IMPORTANT: Do not use registers 1 and 2 for this section of the practical.
Your solutions to these practicals should not use any pseudoinstructions. The only exception is the li pseudoinstruction.

Items below marked with a Q are to be answered on the practical worksheet.

Starting Code

Open the p2/p2.asm file in RARS. This goal of this program is to sum the integers between 0 and an $N$.

The first portion of p2 is a chunk of comments. Read this carefully as it lays out a lot of defined uses of registers and expected behaviors. Make sure you regularly reference this documentation to ensure you follow its conventions.

x5 has several uses throughout the program. These three uses are summarized in the comments at the top of p2. Each of these three uses correspond to specific lines in the program, identify which these lines so you are clear about x5’s different uses before continuing. (Q)
To help us orient where PC will be jumping to, identify where the labels main, loop, and done are located in the .text portion of memory. Additionally, identify where the constants N and Sum are in the .data segment of memory. To ease this sleuthing process, bring up the Labels panel via Settings -> Show Labels Window (symbol table).

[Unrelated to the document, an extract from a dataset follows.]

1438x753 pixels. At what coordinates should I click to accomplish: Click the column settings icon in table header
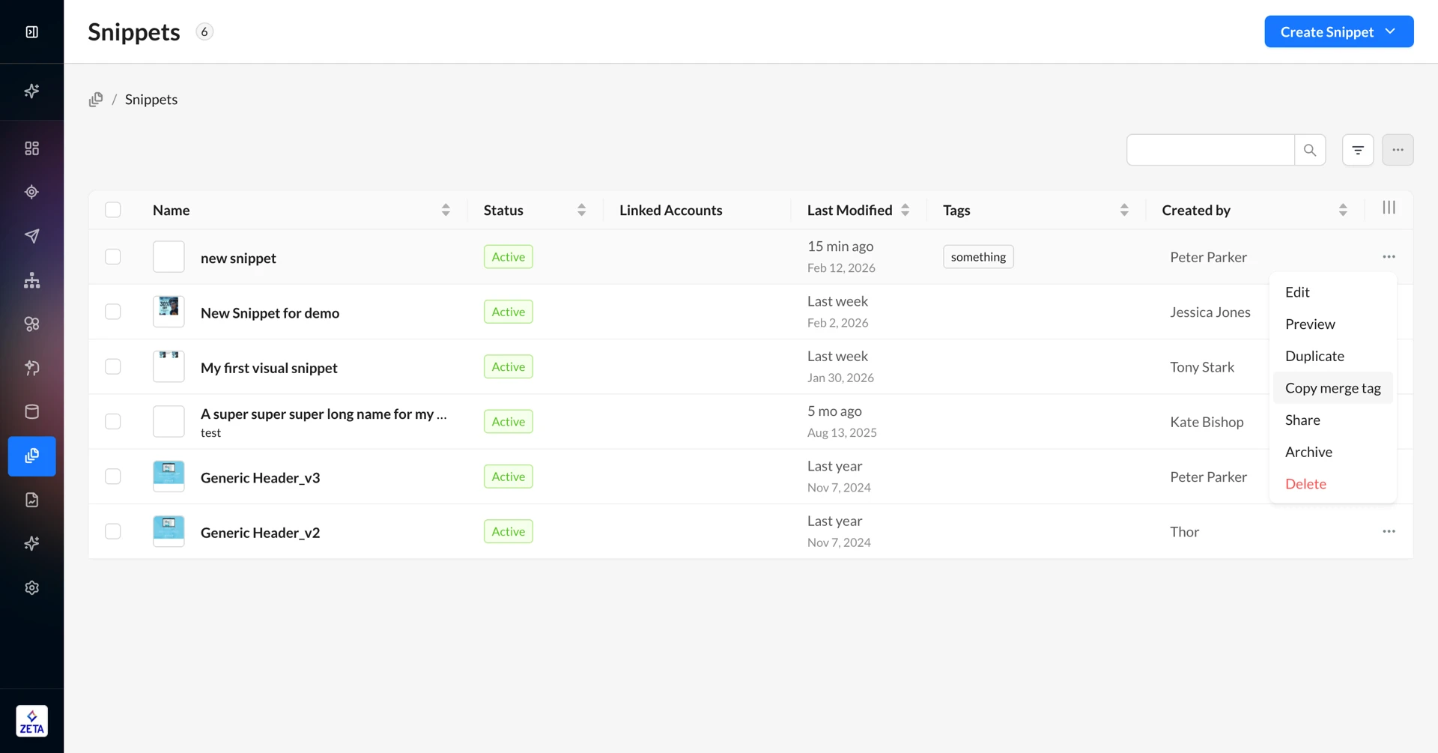coord(1389,208)
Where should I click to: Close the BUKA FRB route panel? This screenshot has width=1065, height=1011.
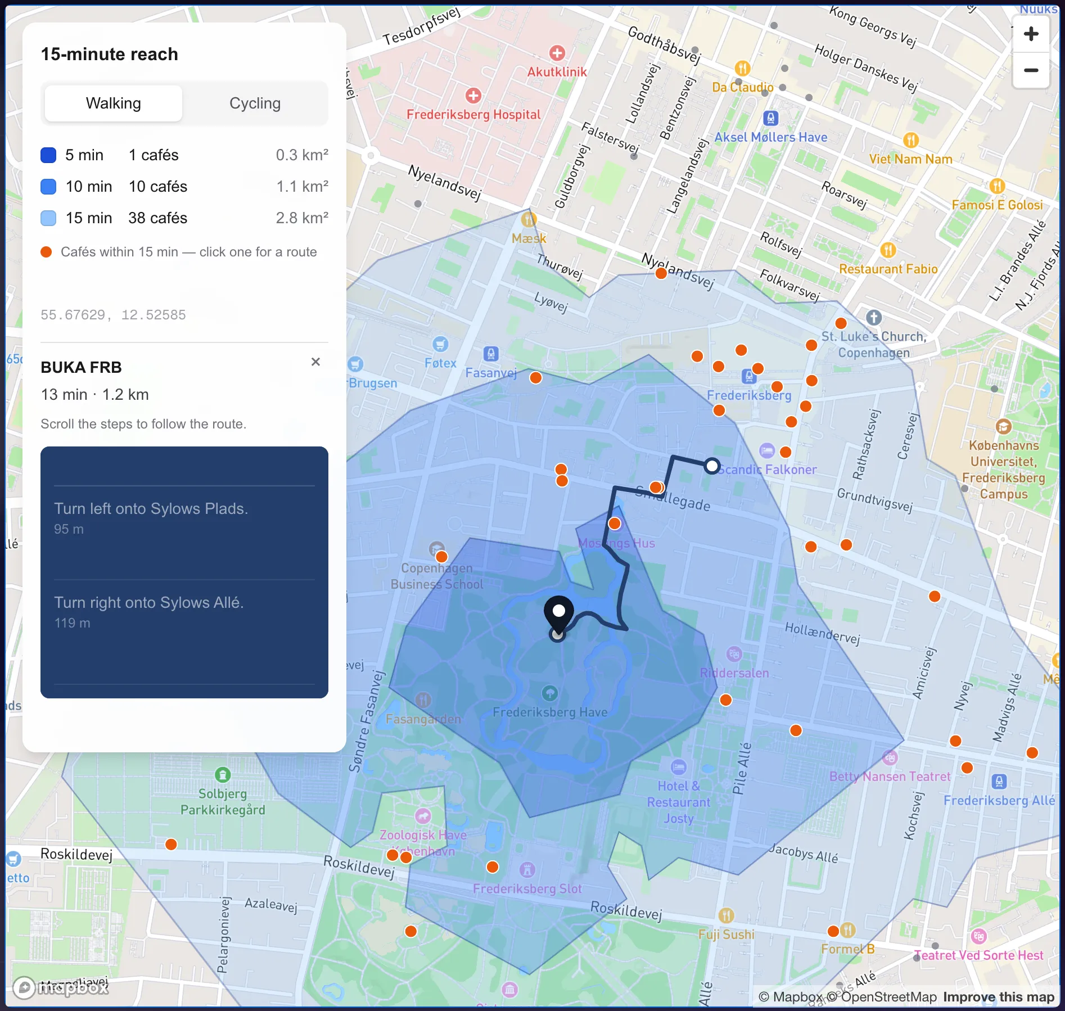(x=315, y=362)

(Q) Where are main, loop, done, N and Sum located (i.e. what address)? Hint: Assemble and use Settings > Show Labels Window in the Execute view.
Before you run the program, calculate the number of instructions that will be executed within p2 and the final value of Sum. Only count the instructions that run between the test setup and teardown (the jal and the jalr).
Execute the program and verify that the program sums the values between 0 and N correctly.

Modifying `p2.asm`

Modify p2.asm so that it will still calculate the sum correctly if N is equal to 0. Be sure to test your modifications to make sure they work. You can do this by changing the value of the test0 variable from 0 to 1. You should also test that it works with N equal to values 1 to 5. Set the testN variable to 1 to test this.
(Q) Assemble the code and set a breakpoint at address 0x00400004. Use Run > Go to run the program and it should stop at the breakpoint. Single step to the end of the program. How many instruction does your modified program execute when N is equal to 5? Can this be improved? If so, how? Hint: If your modified program executes more than 1 additional instruction, you can do better.
(Q) Will your modified program work if N is less than 0? You do not need to make any additional modifications yet, but answer the question and consider how you might address any problems.
Commit and push any files you changed while working on p2 files to git.

3 Swap max with last (p3)

In this part of the practical, you will be given code with an array of integers A and its size A_len and you must swap the maximum element of the array with the last element.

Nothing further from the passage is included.